With that said, this year's ISSCC didn't disappoint designers who wanted to hear about the latest high-density DRAMs, SRAMs, and nonvolatile memories in Sessions 24, 11, and 2. Multigigahertz CPUs also were hot subjects at this year's conference, with close to half a dozen presentations that detailed CPUs and compute blocks running at clock speeds that exceeded 1 GHz. These were detailed in Sessions 15 and 20. Additionally, high-speed bus interfaces, with data-signaling speeds of up to 6.4 Gbits/s, were the highlight of Session 4, while Session 25 covered high-speed clocking schemes.

The one memory paper at ISSCC that pushed density to the maximum described a 4-Gbit double-data-rate synchronous DRAM developed by researchers at Samsung Electronics, Kyungki, Korea (paper 24.1). Thought to be the first chip to contain over 4 billion transistors, the memory occupies a rather healthy chip area of 645 mm², even with the use of 0.1-µm design rules.

To minimize inter-bit-line coupling noise in the large array, the memory employs a twisted open-bit-line architecture. Additionally, a gain-controlled presensing scheme and active calibration of the bit-line precharge voltage are used. Both help to improve the sense-amplifier sensitivity and sensing margins.
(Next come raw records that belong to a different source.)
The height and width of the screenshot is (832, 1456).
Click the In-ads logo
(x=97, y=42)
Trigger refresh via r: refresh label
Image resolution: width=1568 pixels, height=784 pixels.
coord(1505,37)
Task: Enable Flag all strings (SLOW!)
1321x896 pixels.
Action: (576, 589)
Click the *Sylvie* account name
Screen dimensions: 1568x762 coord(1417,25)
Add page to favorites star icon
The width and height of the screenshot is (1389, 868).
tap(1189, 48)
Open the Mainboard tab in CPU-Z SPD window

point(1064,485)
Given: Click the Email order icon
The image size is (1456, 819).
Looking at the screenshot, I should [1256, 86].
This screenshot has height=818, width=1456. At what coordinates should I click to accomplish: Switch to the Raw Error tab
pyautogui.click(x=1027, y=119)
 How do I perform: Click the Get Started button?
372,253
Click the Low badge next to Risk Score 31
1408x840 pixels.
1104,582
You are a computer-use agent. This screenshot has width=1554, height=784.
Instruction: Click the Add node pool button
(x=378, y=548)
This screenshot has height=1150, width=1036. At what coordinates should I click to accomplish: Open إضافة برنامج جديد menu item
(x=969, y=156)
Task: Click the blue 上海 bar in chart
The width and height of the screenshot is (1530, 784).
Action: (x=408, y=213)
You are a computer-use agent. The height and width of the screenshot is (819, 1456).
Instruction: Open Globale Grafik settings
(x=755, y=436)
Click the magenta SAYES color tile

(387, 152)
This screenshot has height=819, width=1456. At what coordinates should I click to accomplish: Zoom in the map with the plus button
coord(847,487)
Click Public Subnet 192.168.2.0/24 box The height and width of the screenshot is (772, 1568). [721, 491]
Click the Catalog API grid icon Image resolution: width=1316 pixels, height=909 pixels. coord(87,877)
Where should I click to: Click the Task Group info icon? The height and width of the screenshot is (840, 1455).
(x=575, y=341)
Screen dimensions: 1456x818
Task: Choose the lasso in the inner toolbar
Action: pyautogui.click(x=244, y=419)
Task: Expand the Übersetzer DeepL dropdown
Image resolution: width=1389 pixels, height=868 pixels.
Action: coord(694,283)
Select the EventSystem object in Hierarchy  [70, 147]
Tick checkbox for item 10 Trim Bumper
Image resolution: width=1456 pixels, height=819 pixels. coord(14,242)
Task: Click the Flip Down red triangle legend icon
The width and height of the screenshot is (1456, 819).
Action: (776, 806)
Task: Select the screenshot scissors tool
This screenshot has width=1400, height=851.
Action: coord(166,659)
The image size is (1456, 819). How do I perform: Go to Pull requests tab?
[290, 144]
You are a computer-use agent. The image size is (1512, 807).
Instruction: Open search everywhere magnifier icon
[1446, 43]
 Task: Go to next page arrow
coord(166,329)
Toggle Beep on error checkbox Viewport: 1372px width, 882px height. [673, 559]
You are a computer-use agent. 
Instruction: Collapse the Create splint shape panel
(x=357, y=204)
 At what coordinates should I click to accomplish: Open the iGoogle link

In a presentation in the same session, Elpida Memory Inc., Kanagawa, Japan, focused on a technology also capable of producing multigigabit DRAMs. (Elpida is a partnership company formed by Hitachi Ltd. and NEC Corp.) The researchers employed 0.13-µm design rules to develop the process that combines an open-bit-line trench-capacitor memory cell, a distributed overdriven sensing scheme that operates below 1 V, and a stacked flash-fuse structure to control the redundant memory rows and columns.

The fuse structure consists of three series flash fuses fabricated with standard CMOS transistors that don't require any additional process steps (Fig. 1). The resulting OR function can reduce the fuse failure rate by almost 10 orders of magnitude versus the traditional metal-link fuses, improving production yields. Designers verified this combination with a 256-Mbit test chip that achieved a 208-MHz cycle time in the memory array.

Details of the first 512-Mbit DRAM with a second-generation, 600-Mbit/s, double-data-rate interface (DDR2) were unveiled in a paper jointly presented by researchers from IBM Corp. and Infineon Technologies, both located in Hopewell Junction, N.Y. The improved interface allows the memory array to accept a column-address-strobe (CAS) command immediately after the row-address-strobe command (RAS) is issued. The CAS command and address are then held in an address FIFO buffer for the duration of the address latch signal.

In contrast, the first-generation DDR interface typically has a RAS-CAS delay time of about 13 ns. That requires at least four cycles of a 300-MHz clock, which reduces bus efficiency. Thanks to the elimination of the delay, the DDR2 interface can handle back-to-back RAS commands, achieving 100% bus utilization and a 600-Mbit/s data transfer rate on each data pin.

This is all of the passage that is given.